Dorothée Imbert
Title • Chair of the master's program in landscape architecture at Washington University's Sam Fox School of Design & Visual Arts
Education • Professional degree from Unité Pédagogique d'Architecture No. 1, in Paris, plus master's degrees in architecture and landscape architecture from the University of California at Berkeley.
Personal • Married to Andrew Cruse, a visiting assistant professor at the Sam Fox School, one son, lives in the Central West End.
Landscape designer Dorothée Imbert was born in Paris: City of Light, boulevards and parks.
Shortly thereafter, Imbert moved to Milan, where her father worked for the 3M Co., of St. Paul, Minn., but remained most influenced by the urbane nature of her native city. After getting a professional degree in architecture, Imbert left Paris for the University of California at Berkeley, where she earned master's degrees in architecture and landscape architecture.
In 2010, Washington University lured her to St. Louis from Cambridge, Mass., where for a decade she had taught landscape architecture at Harvard. In St. Louis, Imbert took on the challenge of building a master's program in landscape architecture at Washington University's Sam Fox School.
From living in Paris, the Bay Area and Boston, how do you compare those locations to St. Louis?
To me, what strikes me still is the scale and the expansion of the blocks, the size of the streets and roads, the fact that it is so difficult to walk and have a kind of human measure of the city. It's like I look at the plan and still have trouble reading how far away this place is going to be. Forest Park is a fantastic resource. You look at it and you think, this cannot be, but it's ultimately one and a half times the size of Central Park.
So to me the thing which is most fascinating about St. Louis is the lack of relation between density and size. I'm used to cities being dense and more constricted. In St. Louis, it's kind of the opposite. It's both wider and emptier.
What do those characteristics say about St. Louis?
It's different. It's not good or bad. Paris is a fantastic city to visit and experience but in terms of looking at it from a design perspective or from a kind of interventionist perspective it doesn't leave you a lot of opportunities. While if you look at a city like St. Louis it really makes you think about the potential of design and thinking in terms of systems, in terms of open space, in terms of program, in terms of land use and what landscape architecture and other disciplines could do for the city.
What three things you would change about St. Louis?

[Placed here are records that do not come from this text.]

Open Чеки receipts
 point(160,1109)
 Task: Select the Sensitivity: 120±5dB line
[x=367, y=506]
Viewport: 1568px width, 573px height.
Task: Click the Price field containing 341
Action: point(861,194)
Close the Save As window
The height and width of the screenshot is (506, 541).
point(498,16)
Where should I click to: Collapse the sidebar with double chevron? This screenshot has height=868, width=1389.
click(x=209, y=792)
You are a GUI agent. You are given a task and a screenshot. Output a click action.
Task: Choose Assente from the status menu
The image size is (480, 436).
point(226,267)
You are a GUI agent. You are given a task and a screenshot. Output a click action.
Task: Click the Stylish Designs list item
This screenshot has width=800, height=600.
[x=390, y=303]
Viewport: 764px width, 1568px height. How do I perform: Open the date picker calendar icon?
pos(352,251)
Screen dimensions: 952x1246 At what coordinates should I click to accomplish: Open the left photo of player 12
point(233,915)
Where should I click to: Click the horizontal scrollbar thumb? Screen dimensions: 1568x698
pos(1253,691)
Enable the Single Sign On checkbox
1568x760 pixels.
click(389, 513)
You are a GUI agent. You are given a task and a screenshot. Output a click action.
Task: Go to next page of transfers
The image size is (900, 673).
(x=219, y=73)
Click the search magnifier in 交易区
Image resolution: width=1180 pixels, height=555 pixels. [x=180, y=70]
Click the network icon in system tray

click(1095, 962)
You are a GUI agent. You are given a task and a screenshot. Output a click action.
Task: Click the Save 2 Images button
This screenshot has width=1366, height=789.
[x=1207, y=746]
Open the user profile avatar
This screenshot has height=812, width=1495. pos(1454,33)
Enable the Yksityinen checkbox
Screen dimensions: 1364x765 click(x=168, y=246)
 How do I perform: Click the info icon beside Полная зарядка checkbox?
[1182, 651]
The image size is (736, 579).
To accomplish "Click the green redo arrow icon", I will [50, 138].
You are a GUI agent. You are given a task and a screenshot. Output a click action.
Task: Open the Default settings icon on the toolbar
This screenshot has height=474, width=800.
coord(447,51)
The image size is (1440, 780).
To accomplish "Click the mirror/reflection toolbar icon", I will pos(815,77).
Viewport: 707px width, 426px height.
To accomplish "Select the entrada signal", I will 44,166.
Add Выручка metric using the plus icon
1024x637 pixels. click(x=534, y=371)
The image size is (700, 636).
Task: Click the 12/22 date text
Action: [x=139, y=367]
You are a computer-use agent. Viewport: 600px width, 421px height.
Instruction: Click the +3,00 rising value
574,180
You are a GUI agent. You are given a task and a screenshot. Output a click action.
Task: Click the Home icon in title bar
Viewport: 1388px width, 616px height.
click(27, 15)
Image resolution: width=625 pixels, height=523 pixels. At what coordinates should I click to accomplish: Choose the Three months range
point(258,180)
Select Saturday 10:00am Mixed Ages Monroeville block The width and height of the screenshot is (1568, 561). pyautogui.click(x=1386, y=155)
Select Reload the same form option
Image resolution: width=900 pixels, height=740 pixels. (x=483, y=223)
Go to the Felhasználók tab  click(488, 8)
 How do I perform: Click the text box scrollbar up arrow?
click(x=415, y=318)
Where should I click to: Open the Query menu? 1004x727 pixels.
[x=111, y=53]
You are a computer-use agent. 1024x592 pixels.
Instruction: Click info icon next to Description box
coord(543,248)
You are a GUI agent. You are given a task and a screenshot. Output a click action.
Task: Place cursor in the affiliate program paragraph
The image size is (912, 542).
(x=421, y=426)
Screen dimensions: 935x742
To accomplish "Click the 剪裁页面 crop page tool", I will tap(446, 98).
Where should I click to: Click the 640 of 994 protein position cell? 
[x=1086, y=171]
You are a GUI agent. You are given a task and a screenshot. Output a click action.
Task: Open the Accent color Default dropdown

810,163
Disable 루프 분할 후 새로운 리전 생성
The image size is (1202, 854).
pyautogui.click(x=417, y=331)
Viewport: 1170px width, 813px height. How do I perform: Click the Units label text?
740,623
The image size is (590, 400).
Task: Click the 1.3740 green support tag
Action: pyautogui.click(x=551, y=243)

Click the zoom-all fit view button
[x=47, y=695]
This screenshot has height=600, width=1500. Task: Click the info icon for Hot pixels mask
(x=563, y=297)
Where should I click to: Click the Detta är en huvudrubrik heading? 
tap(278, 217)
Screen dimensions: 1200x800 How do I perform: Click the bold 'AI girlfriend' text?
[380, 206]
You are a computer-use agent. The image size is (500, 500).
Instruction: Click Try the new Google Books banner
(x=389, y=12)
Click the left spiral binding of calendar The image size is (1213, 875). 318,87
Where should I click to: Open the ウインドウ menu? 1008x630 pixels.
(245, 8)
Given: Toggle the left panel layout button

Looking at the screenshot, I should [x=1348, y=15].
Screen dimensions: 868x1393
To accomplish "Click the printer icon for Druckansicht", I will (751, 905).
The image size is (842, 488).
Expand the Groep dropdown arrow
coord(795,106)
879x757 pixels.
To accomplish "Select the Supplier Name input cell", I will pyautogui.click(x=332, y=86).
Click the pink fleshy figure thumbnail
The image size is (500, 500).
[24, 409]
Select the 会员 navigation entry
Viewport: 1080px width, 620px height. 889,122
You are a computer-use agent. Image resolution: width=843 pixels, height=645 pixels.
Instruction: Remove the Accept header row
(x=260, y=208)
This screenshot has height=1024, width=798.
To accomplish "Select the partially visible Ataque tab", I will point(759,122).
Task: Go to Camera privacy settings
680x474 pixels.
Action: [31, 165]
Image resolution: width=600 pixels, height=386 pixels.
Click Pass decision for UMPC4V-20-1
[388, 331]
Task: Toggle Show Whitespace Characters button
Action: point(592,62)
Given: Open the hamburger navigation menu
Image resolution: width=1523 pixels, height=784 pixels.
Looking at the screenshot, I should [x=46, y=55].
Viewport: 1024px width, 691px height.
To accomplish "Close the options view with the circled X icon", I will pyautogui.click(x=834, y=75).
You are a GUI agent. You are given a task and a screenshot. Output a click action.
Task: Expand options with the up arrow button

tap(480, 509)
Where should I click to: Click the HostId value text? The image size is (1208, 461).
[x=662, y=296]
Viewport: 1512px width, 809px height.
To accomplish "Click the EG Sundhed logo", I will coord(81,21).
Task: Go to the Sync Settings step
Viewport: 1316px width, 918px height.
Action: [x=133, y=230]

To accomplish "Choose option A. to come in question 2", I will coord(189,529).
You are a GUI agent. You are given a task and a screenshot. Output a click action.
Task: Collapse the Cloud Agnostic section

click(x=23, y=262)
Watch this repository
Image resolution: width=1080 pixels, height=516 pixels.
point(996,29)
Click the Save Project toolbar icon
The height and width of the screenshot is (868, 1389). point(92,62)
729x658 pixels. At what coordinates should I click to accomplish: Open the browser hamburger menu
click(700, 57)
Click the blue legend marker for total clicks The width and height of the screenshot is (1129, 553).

My first wish would be a transit system which would be really about walking or having access to the city at a human scale. The MetroLink is great. But it's not quite functioning for me in terms of something which I can hop on and go somewhere. It's great when I went downtown. I was able to come back to the Central West End. But even to go to school it's not that convenient. So something that would be where the stops would be shorter or that there would be connections to bicycle routes so that it would be an intermodal system.
My second wish would be to really recognize our position within the agricultural context of the region and make that a showcase for the city. It already is part of the identity of certain neighborhoods but it really would be about getting local food and supporting local agriculture to provide not only food for the city but also that it could seen as invigorating certain neighborhoods.
And the third one is, again, tying it to the kind of memory of the Midwest, where you have the fantastic street trees. We are seeing the tree as the enemy in the urban context when, in fact, to me the tree is very much a kind of possible wealth of the city in terms of shade, in terms of cooling and heating of architecture and in terms of protecting the car. When you look at nice streets, it's ultimately the streets with the big trees. It's not the streets which are baking in the sun and have only asphalt.
Given your interest in agriculture, what is your opinion of projects like the FarmWorks agriculture and aquaponics development planned for some old factories north of downtown?
I think they're fantastic in terms of potential revitalization of areas and also getting youth involved, providing work opportunities, also educating people about how food is grown and how you can work at composting and vermiculture and aquaponics. I also think those projects should be designed in a way that they become pieces of architecture themselves or pieces of landscape architecture themselves. I think they should be projects beyond fixing urban blight or helping the disenfranchised segments of the population and should be really about demonstrating how the productive landscape A) works as a system and B) can be part of the everyday landscape in every type of neighborhood.
What are your thoughts about the plan to redo the Arch grounds and the design of a lid over Interstate 70 to connect the grounds to the rest of downtown?
... I think it's a tremendous opportunity and a tremendous project that could be realized. I really hope that it doesn't get bogged down and there is sufficient support to make it happen. The Arch is absolutely stunning. I take people who come from New York, who come from Paris, who come from Tokyo and have seen a lot of architecture. And every time there is this kind of incredible awe that overcomes them because it is stunning. It is a stunning piece of design, of craftsmanship and it's sublime, in a sense. That it is in St. Louis is such a tribute to the people believing in such a vision.